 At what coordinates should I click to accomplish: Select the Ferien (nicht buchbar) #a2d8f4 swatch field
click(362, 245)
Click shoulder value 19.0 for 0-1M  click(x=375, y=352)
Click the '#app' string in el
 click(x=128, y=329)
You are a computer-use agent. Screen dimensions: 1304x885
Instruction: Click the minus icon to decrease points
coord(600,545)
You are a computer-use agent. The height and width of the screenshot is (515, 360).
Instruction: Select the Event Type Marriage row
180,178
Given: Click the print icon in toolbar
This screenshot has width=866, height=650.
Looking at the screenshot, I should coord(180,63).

EXERCISE BRIEF - Starting at the line in the records above that contains "You are a computer-use agent. Screen", output every line up to and including the last one, with nothing added.

EXERCISE OUTPUT -
You are a computer-use agent. Screen dimensions: 1304x885
Instruction: Click the minus icon to decrease points
coord(600,545)
You are a computer-use agent. The height and width of the screenshot is (515, 360).
Instruction: Select the Event Type Marriage row
180,178
Given: Click the print icon in toolbar
This screenshot has width=866, height=650.
Looking at the screenshot, I should coord(180,63).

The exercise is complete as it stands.